Employers must ensure they do not obstruct, hinder or delay investigations, he says.
However, it is important that supervisors are briefed on what was said by employees during interviews with investigators, especially if an employer representative is not permitted to sit in on the interview.
Debriefs need to be completed as soon as possible to ensure the information shared was accurate, says Reiter.
Employees may want to prep employees prior to the interview to ensure they are not speculating or guessing on possible accident causes or operational failures.
Following the immediate aftermath of the accident, employers need to address operational and safety improvements in a timely manner, says Sefton.
The direct issue should be addressed, but so should any others uncovered during the investigation, she says.
“If there’s a safety issue, we recommend that you fix it. Because the worst thing that could happen is that the same thing happened over again while you’re being charged with the first incident.”
Repairing an issue is not necessarily an admission of guilt, says Sefton.
“If you don’t fix it, have a reason why you aren’t fixing it,” she says. “Don’t have it show up (in) every health and safety committee meeting over the next three years. That shows indifference.”
“If something is desperately in search of a solution, solve it.”
When implementing solutions, it’s important to monitor the effectiveness of the change and ensure employees are trained on any new processes.
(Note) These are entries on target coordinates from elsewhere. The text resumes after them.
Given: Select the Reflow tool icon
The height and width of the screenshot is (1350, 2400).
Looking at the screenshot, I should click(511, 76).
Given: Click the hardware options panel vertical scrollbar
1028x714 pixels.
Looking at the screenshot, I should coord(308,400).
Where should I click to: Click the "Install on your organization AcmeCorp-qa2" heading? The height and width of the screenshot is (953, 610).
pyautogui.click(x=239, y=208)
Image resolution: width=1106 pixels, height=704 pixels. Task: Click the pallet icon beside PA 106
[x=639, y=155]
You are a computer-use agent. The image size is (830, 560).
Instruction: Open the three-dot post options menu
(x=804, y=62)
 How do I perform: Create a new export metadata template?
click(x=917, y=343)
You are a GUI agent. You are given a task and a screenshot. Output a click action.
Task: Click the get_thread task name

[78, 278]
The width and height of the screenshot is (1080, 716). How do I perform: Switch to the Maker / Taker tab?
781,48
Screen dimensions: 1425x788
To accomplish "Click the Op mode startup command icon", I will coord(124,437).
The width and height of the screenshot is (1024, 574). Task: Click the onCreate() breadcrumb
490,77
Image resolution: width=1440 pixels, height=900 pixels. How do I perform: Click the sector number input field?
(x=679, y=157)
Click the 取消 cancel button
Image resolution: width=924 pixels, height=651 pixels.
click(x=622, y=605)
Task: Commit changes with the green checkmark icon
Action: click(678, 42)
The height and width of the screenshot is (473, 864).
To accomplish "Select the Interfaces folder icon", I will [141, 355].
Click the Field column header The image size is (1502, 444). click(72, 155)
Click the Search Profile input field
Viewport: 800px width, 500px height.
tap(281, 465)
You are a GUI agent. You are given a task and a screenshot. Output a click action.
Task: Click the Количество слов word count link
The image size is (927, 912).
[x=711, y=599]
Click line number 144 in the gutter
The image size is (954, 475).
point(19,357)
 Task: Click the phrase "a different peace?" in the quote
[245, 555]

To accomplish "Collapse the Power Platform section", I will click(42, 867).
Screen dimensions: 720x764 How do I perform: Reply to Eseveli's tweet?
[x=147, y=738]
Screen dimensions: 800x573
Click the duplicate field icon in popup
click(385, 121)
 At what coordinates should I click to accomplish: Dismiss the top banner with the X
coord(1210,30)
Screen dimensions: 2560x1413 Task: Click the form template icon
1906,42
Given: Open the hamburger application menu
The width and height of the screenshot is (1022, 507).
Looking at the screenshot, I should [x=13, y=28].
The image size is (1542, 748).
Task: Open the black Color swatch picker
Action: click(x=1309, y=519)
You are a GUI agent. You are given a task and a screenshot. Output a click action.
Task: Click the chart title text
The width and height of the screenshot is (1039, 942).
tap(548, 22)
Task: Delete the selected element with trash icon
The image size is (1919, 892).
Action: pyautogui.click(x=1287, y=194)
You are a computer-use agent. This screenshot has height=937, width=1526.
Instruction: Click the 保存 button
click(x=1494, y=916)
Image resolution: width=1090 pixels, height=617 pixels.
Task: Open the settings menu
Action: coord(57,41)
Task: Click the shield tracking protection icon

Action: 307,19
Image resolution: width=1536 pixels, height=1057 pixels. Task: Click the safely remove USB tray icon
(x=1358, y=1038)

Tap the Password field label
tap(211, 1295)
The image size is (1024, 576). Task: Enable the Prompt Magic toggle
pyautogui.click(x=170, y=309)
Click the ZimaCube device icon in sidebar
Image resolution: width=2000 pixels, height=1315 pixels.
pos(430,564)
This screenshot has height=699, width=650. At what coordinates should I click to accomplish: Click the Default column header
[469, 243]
Regulatory and criminal charges
It is common to see charges from multiple authorities stemming from a single accident, says Reiter.
The line between regulatory and criminal penalties is becoming blurred in recent cases such as Ontario (Labour) v. New Mex Canada Inc., 2019 and R. v. Fournier, 2018 — both of which dealt with workplace fatalities.
The Court of Appeal has laid down the law when it comes to penalties towards employers, he says. “Jail is appropriate.”
“All you have to show if you’re prosecuting a criminal manslaughter conviction is that there was an illegal act; that the death of the human was caused by that act; that the illegal act was objectively dangerous; (and) that a reasonable person would’ve foreseen the risk.”
Any violation against the Occupational Health and Safety Act would likely check all four boxes, says Reiter.
Practical steps to prevent this scenario include: identifying hazards, reviewing procedure to ensure adequacy, training staff, and then monitoring and enforcing.
“If you have someone violating your procedures, don’t let it slip,” he says. “Don’t have a culture that’s not safe.”
For employers, it’s important to be alert to how employees are behaving, says Sefton.
“Don’t close your eyes, because when the really bad thing happens, it’s going to come out that you should’ve paid attention to it.”